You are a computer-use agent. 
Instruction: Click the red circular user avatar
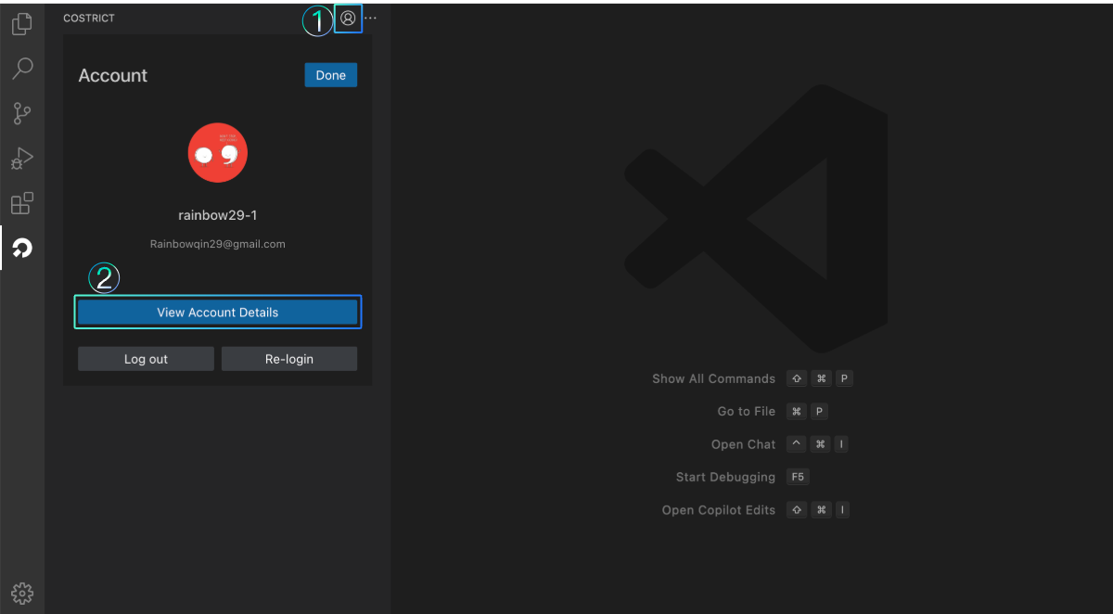tap(217, 152)
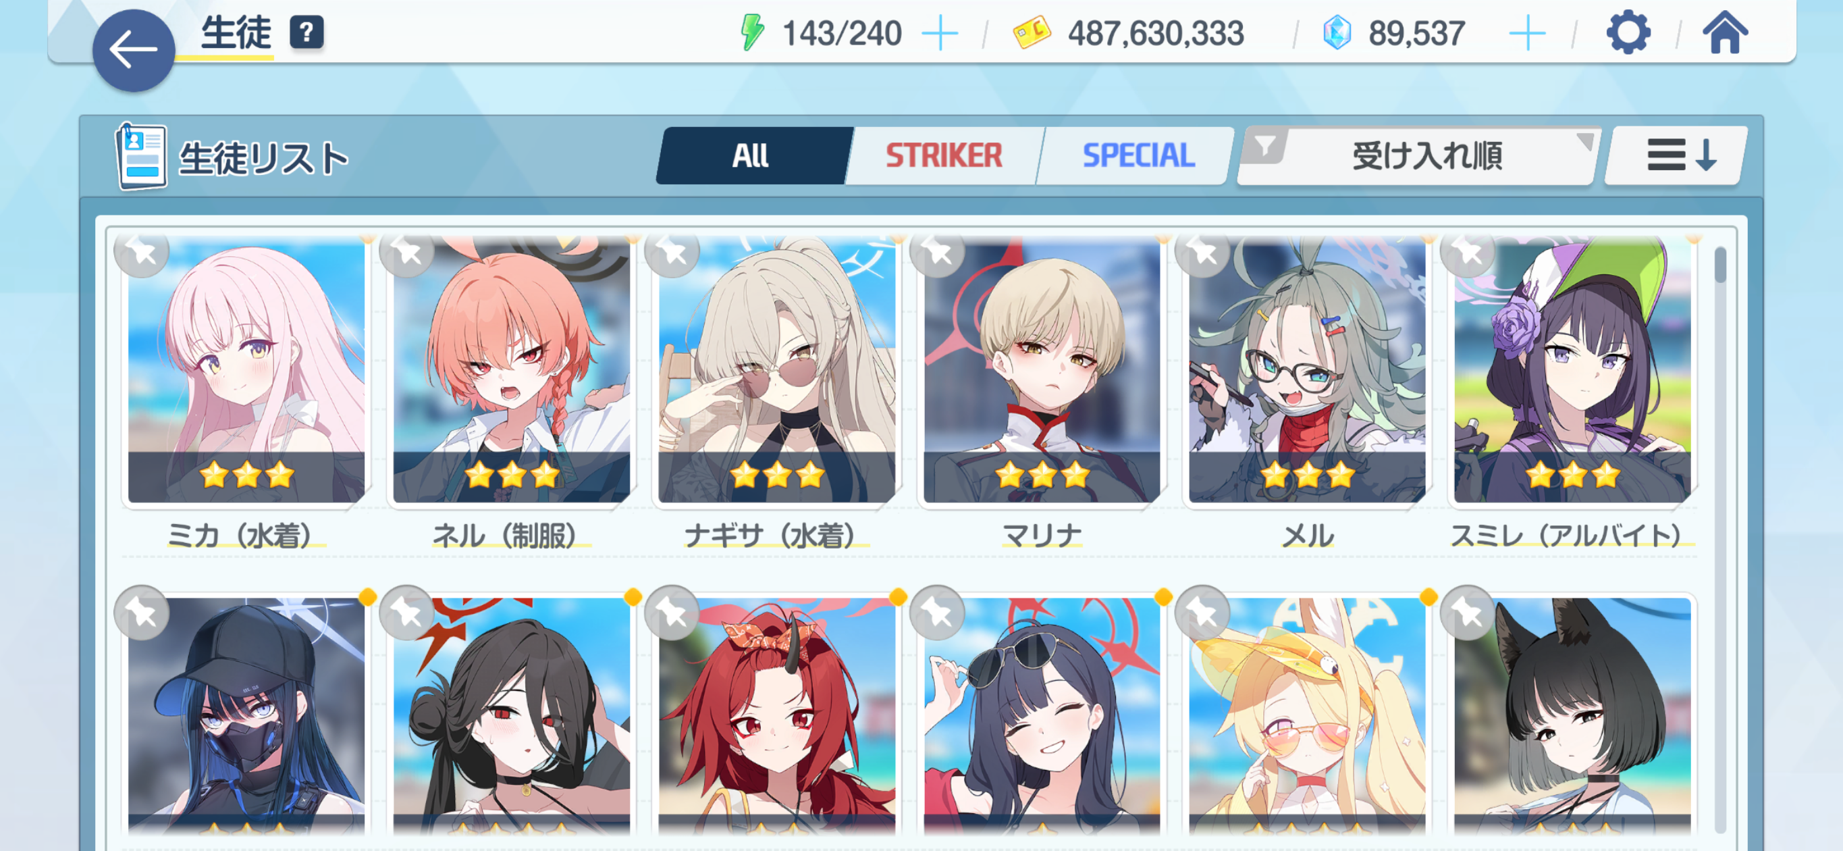Toggle the pin on マリナ card

937,252
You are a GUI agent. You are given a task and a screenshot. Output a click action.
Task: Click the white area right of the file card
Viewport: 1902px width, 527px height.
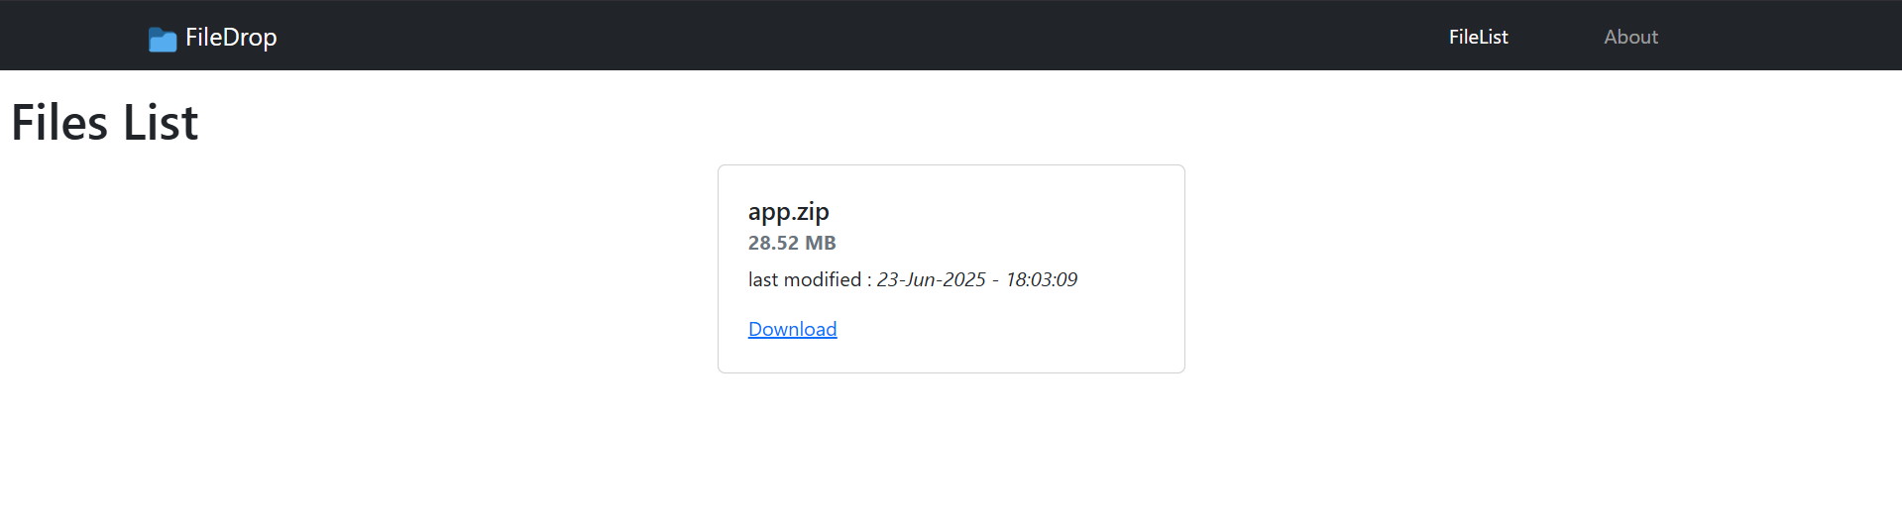(1536, 267)
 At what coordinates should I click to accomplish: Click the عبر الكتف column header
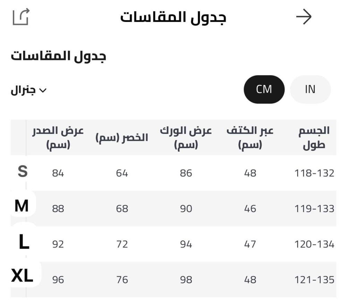(x=250, y=137)
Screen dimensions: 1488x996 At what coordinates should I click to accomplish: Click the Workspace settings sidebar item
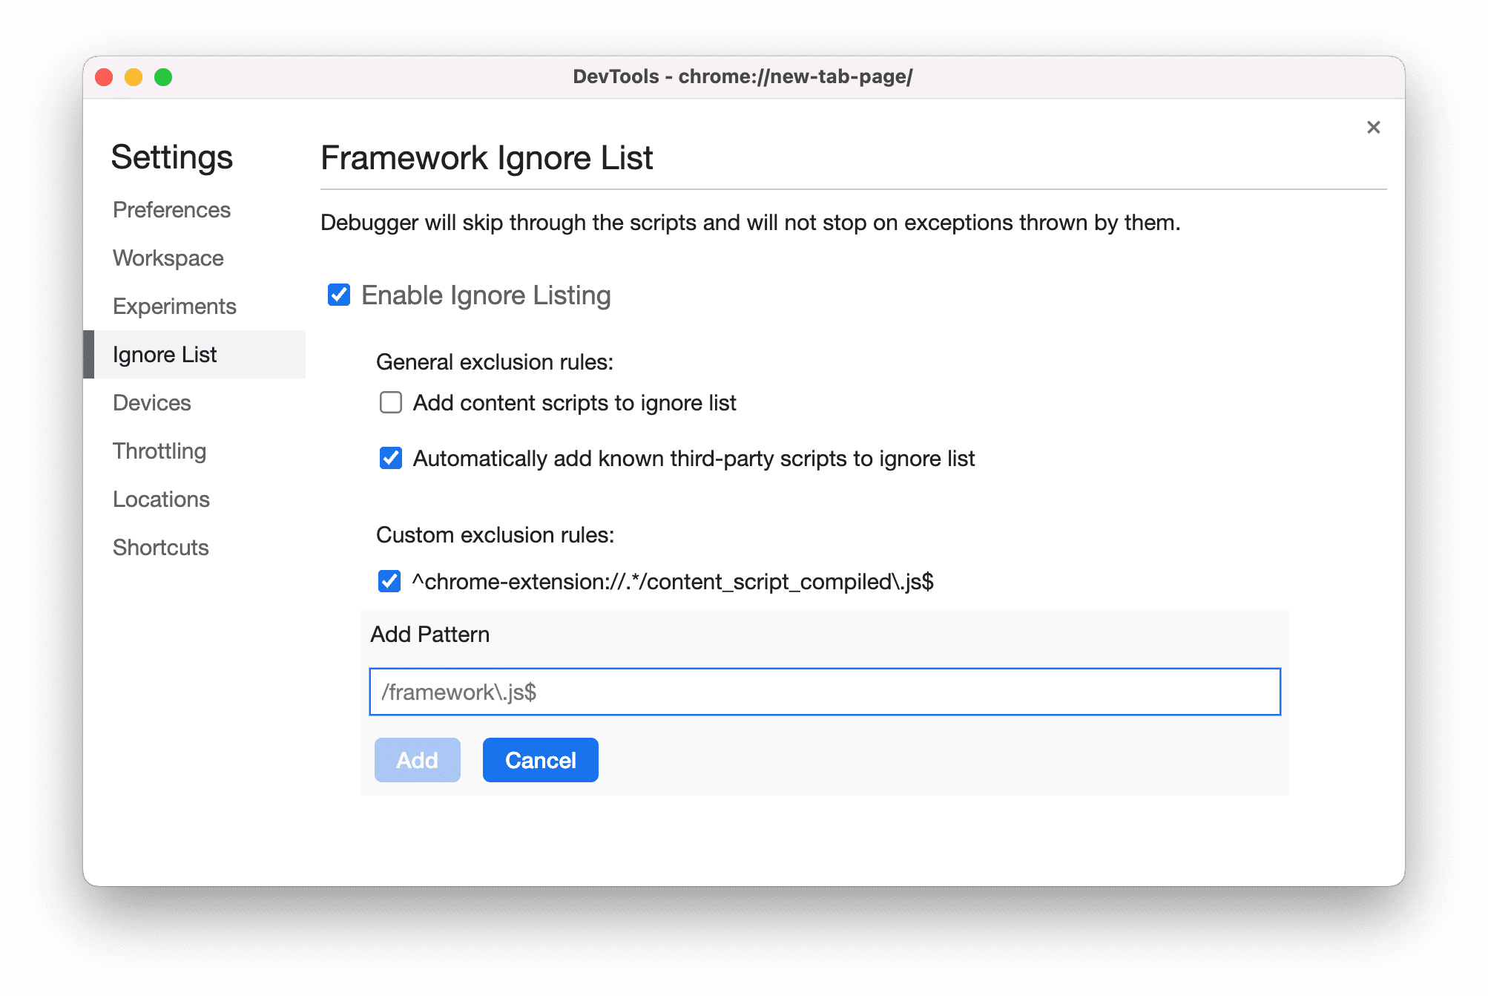point(169,259)
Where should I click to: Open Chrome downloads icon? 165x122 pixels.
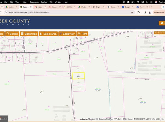pyautogui.click(x=145, y=12)
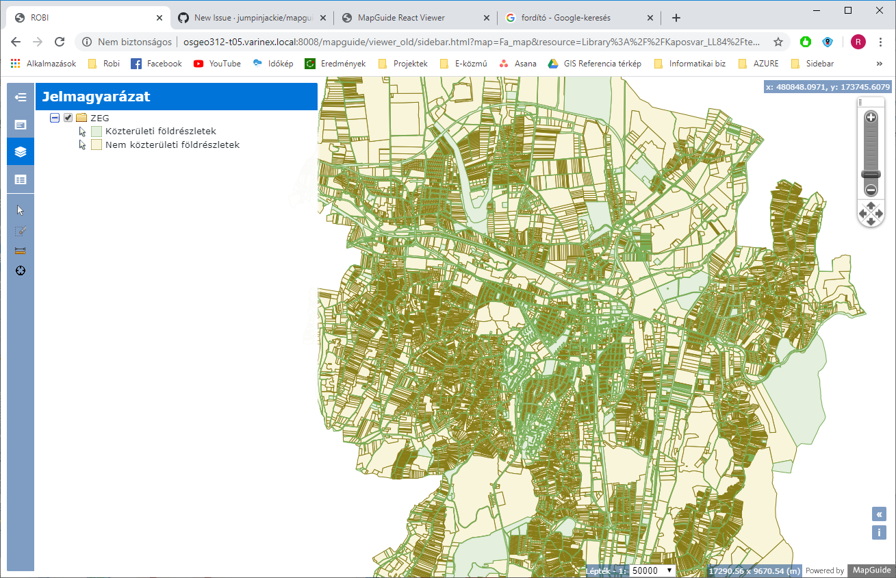Click the « collapse button at bottom right
Viewport: 896px width, 578px height.
(x=879, y=514)
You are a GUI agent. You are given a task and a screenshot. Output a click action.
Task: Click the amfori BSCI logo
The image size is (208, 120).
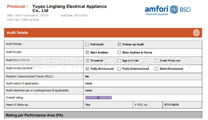click(168, 10)
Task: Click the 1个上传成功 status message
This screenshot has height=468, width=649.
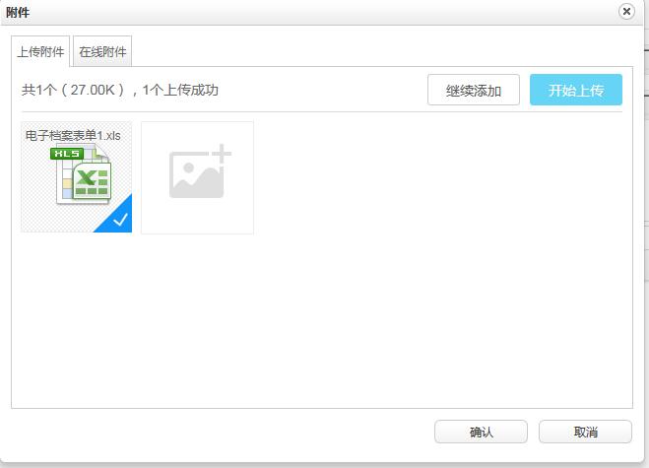Action: click(x=179, y=90)
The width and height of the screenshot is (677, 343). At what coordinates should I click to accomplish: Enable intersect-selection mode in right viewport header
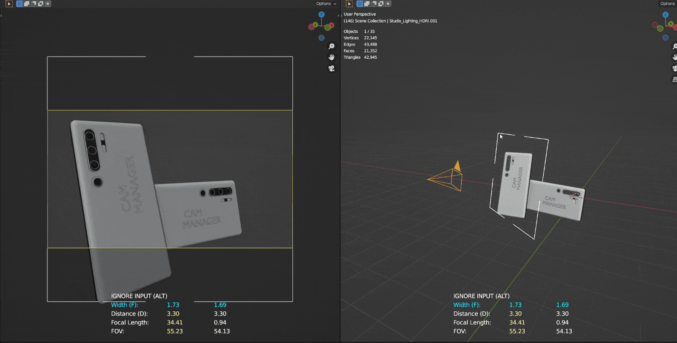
....................
## Task
Please restate word for word each line from the one containing "The image size is (208, 120)." to the end of the data above, without the pictures.

## Solution for this problem
The image size is (208, 120).
click(168, 10)
Task: Click the 1个上传成功 status message
This screenshot has height=468, width=649.
Action: click(x=179, y=90)
The width and height of the screenshot is (677, 343). At what coordinates should I click to accomplish: Enable intersect-selection mode in right viewport header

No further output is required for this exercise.